以模型为基础的物理综合强化学习 (Physics-Informed Model-Based Reinforcement Learning)

We apply reinforcement learning (RL) to robotics. One of the drawbacks of traditional RL algorithms has been their poor sample efficiency. One approach to improve it is model-based RL. We learn a model of the environment, essentially its dynamics and reward function, use it to generate imaginary trajectories and backpropagate through them to update the policy, exploiting the differentiability of the model. Intuitively, learning more accurate models should lead to better performance. Recently, there has been growing interest in developing better deep neural network based dynamics models for physical systems, through better inductive biases. We focus on robotic systems undergoing rigid body motion. We compare two versions of our model-based RL algorithm, one which uses a standard deep neural network based dynamics model and the other which uses a much more accurate, physics-informed neural network based dynamics model. We show that, in environments that are not sensitive to initial conditions, model accuracy matters only to some extent, as numerical errors accumulate slowly. In these environments, both versions achieve similar average-return, while the physics-informed version achieves better sample efficiency. We show that, in environments that are sensitive to initial conditions, model accuracy matters a lot, as numerical errors accumulate fast. In these environments, the physics-informed version achieves significantly better average-return and sample efficiency.

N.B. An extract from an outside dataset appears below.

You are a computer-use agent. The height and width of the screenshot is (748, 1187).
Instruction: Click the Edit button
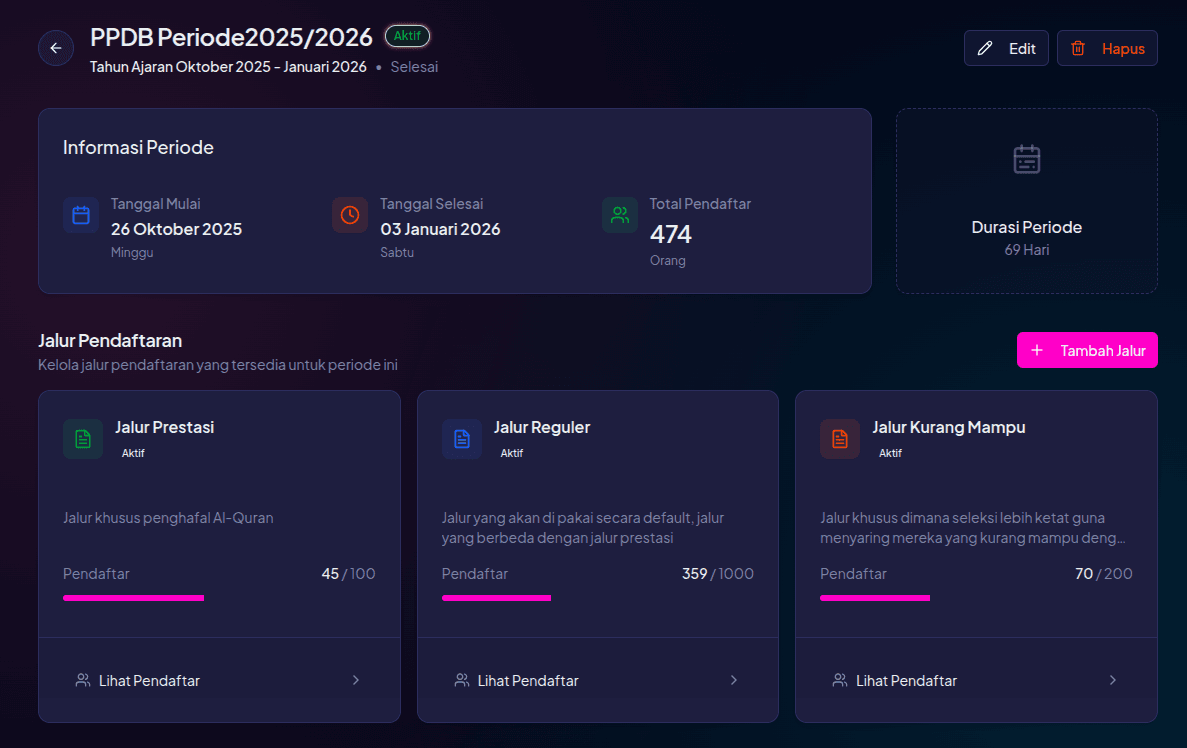1006,48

We show that, in challenging environments, where we need a lot of samples to learn, physics-informed model-based RL can achieve better asymptotic performance than model-free RL, by generating accurate imaginary data, which allows it to perform many more policy updates. In these environments, our physics-informed model-based RL approach achieves better average-return than Soft Actor-Critic, a SOTA model-free RL algorithm.

翻译：我们对机器人应用强化学习(RL) 。传统的 RL 算法的一个缺点是它们的试样效率差。改进它的方法之一是模型式RL。我们学习一种环境模型,主要是其动态和奖励功能,用它来产生想象的轨迹,通过它们来更新政策,利用模型的不同性能。直觉地,学习更准确的模型应该导致更好的性能。最近,人们越来越有兴趣为物理系统开发更深的以神经网络为基础的动态模型,通过更好的感知偏差。我们侧重于正在进行僵硬的机体运动的机器人系统。我们比较了基于模型的两种模型,主要是其动态和奖赏功能,其中一种是标准的深线性网络动态模型,而另一种则是利用它来生成更精确的神经网络模型。我们显示,在对初始条件不敏感的环境中,模型的准确性能只是某种程度的自由化。在这些环境中,许多版本的数据都能够实现相似的平均回报,而物理学感知的版本则能取得更好的样本效率。我们显示,在快速的周期环境中,我们可以实现一个敏感的、高级的周期性环境, 显示一个比高级的周期的周期, 。